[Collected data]

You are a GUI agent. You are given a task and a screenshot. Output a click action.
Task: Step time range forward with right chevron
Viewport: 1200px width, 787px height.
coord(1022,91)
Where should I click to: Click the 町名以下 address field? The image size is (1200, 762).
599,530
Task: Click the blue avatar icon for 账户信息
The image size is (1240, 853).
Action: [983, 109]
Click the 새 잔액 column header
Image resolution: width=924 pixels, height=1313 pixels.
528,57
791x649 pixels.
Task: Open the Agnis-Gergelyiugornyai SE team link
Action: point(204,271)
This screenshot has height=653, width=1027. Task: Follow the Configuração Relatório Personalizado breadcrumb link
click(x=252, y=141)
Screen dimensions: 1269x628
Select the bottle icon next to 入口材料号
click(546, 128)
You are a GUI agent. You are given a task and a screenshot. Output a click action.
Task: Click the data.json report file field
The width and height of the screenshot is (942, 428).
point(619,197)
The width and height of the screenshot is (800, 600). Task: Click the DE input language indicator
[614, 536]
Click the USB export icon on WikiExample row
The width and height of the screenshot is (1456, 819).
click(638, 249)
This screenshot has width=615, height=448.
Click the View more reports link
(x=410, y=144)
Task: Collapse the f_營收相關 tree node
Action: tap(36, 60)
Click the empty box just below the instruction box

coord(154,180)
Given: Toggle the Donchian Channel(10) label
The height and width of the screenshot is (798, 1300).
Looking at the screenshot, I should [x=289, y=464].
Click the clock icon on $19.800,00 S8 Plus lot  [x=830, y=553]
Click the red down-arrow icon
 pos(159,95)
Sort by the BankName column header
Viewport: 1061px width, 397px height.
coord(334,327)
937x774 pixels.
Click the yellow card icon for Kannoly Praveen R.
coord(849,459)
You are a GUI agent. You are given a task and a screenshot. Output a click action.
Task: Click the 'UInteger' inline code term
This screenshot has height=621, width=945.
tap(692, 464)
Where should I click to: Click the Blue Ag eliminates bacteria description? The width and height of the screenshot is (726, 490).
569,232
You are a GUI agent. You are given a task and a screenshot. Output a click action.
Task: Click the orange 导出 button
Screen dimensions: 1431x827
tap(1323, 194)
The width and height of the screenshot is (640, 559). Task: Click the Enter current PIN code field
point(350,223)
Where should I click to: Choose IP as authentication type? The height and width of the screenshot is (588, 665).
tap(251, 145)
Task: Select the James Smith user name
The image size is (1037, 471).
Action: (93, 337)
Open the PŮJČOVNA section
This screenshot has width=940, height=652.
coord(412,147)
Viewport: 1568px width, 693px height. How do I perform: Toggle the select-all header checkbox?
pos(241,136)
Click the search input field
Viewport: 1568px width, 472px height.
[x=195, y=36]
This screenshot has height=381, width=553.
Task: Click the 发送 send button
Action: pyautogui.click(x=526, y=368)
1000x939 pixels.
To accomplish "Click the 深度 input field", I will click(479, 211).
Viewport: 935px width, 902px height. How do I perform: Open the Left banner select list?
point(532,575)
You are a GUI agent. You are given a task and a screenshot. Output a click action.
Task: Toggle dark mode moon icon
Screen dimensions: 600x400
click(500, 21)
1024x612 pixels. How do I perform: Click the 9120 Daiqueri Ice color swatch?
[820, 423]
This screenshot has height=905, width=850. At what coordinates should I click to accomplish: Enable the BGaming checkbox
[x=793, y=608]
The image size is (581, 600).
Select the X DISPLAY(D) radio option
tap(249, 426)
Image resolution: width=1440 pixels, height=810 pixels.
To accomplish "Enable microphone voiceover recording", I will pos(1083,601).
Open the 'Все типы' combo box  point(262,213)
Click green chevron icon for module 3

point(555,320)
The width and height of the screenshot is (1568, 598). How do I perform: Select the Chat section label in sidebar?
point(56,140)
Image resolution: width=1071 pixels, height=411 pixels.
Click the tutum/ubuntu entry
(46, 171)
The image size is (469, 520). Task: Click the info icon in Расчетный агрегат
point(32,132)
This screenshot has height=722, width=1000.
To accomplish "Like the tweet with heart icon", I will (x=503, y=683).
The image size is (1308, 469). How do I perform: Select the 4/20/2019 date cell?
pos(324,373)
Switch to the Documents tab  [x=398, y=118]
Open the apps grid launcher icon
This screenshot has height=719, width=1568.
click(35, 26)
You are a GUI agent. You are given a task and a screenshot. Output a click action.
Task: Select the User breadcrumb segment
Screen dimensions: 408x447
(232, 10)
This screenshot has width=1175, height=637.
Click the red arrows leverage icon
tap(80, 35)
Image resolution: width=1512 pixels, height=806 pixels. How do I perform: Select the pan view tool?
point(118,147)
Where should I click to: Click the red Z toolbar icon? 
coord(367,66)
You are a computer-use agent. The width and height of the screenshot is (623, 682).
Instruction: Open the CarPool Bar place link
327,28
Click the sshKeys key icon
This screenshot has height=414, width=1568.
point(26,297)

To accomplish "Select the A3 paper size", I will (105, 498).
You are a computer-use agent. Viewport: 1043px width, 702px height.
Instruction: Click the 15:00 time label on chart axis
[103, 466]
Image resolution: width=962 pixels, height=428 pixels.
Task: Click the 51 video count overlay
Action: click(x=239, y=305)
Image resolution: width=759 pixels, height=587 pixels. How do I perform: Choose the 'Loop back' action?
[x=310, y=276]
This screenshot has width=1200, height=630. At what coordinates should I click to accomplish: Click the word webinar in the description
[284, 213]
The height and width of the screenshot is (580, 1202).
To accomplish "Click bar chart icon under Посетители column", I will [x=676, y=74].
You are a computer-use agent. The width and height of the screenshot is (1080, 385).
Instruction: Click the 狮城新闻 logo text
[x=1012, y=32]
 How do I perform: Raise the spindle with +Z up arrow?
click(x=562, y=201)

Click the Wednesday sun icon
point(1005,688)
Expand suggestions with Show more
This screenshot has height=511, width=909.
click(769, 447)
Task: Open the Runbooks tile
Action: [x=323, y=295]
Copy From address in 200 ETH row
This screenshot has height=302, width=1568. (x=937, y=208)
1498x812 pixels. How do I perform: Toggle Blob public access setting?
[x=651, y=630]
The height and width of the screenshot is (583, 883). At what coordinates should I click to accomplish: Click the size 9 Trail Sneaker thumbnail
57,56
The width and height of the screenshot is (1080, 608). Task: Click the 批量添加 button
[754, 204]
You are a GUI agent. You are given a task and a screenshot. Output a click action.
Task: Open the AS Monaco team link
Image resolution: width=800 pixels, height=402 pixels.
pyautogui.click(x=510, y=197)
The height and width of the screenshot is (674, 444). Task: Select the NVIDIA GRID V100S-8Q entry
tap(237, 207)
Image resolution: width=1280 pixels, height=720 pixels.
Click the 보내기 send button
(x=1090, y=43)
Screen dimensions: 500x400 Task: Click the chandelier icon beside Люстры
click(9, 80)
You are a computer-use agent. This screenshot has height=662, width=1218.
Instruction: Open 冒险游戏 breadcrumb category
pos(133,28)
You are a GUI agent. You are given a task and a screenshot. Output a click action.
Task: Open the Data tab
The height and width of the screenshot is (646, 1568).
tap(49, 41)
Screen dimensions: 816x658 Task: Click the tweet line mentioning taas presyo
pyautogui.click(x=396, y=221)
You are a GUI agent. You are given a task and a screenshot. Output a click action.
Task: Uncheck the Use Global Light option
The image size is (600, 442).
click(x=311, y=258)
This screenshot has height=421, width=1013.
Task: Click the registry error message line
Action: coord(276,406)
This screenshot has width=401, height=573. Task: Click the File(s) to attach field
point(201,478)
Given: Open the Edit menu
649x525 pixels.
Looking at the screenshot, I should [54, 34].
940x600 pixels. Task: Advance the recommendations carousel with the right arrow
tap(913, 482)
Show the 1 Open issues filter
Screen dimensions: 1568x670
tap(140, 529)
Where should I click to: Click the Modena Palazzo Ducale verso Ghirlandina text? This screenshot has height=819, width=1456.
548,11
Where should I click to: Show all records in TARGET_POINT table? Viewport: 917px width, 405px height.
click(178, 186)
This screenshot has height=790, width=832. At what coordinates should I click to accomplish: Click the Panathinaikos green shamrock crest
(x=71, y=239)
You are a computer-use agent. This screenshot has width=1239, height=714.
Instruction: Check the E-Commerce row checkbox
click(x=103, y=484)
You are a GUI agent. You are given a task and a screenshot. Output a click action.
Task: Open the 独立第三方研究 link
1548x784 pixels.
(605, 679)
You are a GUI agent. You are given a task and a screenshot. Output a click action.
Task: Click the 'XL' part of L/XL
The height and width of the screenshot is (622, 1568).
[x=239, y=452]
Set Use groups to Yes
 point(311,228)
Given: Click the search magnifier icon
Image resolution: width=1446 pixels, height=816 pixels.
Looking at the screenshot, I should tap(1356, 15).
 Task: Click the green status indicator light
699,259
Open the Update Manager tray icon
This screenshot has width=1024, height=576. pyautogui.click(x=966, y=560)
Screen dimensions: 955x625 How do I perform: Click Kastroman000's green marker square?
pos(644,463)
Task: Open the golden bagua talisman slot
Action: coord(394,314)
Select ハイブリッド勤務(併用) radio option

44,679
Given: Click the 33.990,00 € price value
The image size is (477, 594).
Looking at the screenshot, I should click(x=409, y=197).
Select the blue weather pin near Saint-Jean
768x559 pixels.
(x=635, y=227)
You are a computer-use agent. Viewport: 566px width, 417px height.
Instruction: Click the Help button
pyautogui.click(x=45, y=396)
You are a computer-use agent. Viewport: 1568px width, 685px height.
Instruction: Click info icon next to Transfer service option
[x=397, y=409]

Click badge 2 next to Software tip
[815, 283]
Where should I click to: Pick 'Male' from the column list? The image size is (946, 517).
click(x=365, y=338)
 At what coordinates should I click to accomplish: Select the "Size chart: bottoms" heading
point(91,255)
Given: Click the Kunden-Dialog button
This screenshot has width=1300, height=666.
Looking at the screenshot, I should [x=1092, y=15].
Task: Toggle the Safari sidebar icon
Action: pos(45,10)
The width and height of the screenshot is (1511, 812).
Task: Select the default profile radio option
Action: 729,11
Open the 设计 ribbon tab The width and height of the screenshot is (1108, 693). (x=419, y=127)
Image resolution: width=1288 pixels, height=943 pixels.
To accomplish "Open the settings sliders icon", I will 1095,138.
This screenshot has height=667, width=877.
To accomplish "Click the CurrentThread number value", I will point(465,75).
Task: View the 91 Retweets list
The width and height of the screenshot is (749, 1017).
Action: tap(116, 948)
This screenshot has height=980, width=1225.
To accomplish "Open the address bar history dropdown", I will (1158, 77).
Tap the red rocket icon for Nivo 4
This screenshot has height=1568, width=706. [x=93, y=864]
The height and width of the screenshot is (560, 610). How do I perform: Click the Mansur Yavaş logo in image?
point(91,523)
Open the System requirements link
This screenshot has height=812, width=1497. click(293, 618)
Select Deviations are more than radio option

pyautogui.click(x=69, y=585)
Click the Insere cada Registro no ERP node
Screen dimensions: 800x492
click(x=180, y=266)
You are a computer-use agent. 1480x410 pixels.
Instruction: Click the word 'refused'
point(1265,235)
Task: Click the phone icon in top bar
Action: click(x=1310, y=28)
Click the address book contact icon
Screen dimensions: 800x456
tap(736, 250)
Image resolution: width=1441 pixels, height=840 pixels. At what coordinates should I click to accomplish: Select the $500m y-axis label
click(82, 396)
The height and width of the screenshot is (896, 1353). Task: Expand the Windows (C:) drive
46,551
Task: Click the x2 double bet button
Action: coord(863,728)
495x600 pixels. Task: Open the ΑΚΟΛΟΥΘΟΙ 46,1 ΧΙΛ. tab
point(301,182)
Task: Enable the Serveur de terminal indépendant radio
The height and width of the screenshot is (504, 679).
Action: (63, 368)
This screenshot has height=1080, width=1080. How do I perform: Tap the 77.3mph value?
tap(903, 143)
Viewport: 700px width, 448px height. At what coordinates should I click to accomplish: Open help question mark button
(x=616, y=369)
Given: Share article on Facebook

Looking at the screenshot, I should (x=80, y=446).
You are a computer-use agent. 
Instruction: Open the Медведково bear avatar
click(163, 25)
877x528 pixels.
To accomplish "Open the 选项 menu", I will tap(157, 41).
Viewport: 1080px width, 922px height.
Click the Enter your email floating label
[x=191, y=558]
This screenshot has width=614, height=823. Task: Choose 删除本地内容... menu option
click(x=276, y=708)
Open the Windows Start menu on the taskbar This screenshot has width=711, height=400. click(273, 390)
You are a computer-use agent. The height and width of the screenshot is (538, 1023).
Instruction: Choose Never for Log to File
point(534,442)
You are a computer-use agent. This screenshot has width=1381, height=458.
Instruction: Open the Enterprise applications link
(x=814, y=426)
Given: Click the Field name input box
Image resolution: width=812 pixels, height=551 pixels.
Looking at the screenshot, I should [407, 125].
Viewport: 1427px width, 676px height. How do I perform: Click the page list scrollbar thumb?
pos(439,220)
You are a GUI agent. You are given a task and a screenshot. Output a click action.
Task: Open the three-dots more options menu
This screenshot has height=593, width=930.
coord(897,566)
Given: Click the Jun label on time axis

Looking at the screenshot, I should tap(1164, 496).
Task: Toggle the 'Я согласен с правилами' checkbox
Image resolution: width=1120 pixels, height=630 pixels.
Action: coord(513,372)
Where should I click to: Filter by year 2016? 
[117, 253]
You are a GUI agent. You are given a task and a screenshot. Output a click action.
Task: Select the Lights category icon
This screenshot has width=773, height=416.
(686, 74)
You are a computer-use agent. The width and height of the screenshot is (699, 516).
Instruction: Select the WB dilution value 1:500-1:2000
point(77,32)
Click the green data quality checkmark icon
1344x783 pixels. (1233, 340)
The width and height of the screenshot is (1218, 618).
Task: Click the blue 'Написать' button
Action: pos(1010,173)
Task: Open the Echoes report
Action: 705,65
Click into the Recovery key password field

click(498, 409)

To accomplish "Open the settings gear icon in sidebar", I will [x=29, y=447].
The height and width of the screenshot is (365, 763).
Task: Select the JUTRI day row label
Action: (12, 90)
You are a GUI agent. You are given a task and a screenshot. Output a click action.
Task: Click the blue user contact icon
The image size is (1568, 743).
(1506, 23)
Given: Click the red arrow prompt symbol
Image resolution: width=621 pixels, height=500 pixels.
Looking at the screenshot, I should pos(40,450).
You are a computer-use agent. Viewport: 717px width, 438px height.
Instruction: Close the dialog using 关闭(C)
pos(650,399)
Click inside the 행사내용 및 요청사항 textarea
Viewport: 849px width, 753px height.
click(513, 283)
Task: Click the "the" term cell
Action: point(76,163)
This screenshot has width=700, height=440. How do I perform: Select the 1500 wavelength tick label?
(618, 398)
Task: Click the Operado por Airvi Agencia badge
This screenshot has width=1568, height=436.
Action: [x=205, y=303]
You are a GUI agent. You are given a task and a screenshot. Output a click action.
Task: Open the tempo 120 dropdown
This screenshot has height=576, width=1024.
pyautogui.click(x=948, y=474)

Try it: Above are the records; from them, give again exactly the lines from the one containing "The width and height of the screenshot is (1568, 598)." through the one containing "Task: Select the User breadcrumb segment", both included.

Response to the exercise:
The width and height of the screenshot is (1568, 598). How do I perform: Select the Chat section label in sidebar?
point(56,140)
Image resolution: width=1071 pixels, height=411 pixels.
Click the tutum/ubuntu entry
(46, 171)
The image size is (469, 520). Task: Click the info icon in Расчетный агрегат
point(32,132)
This screenshot has height=722, width=1000.
To accomplish "Like the tweet with heart icon", I will (x=503, y=683).
The image size is (1308, 469). How do I perform: Select the 4/20/2019 date cell?
pos(324,373)
Switch to the Documents tab  [x=398, y=118]
Open the apps grid launcher icon
This screenshot has height=719, width=1568.
click(35, 26)
You are a GUI agent. You are given a task and a screenshot. Output a click action.
Task: Select the User breadcrumb segment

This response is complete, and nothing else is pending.